What is required – Among the records, how many lines contain "link"? Only the number is needed.

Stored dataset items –
+--

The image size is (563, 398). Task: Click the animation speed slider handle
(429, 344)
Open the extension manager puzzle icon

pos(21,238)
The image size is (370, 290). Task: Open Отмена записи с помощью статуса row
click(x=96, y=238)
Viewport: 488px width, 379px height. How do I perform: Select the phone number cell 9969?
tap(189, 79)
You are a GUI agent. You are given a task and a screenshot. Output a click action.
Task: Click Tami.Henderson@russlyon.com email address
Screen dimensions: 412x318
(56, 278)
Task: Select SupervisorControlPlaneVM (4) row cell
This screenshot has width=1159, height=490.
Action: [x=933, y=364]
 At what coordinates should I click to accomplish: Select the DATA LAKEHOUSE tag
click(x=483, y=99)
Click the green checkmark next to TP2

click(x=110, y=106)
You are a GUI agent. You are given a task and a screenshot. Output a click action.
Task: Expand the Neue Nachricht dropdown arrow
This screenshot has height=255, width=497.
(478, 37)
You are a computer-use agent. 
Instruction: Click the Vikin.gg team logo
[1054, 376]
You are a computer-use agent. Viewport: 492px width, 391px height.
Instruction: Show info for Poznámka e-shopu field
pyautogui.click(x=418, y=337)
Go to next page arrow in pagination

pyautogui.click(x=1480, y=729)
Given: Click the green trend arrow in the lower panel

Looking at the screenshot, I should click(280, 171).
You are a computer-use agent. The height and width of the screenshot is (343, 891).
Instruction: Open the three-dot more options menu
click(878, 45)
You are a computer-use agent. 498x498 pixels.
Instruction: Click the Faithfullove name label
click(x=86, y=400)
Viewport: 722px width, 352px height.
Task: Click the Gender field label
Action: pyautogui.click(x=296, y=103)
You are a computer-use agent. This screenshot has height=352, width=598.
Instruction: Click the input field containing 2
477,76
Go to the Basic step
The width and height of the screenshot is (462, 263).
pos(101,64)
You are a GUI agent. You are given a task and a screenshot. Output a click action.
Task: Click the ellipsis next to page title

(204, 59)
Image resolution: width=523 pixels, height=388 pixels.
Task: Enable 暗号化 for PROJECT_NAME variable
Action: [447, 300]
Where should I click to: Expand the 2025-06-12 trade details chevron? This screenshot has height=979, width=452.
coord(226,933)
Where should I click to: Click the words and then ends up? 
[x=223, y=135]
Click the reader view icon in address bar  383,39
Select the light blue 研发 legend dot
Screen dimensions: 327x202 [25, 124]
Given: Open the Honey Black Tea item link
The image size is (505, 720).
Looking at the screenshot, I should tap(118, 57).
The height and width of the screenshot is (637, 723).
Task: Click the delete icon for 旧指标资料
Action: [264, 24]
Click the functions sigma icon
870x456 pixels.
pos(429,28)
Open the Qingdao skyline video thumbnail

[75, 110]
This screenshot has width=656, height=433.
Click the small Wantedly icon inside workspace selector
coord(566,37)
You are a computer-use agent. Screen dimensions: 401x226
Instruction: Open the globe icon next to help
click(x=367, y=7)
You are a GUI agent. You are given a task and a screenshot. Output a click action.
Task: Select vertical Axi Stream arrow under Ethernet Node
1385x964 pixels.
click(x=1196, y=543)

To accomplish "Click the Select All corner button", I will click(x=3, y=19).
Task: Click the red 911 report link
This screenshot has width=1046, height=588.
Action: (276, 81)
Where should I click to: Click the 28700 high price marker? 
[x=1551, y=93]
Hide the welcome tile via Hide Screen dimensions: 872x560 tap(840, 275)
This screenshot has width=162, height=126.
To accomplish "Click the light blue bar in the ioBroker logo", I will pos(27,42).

+--

Solved problem – 2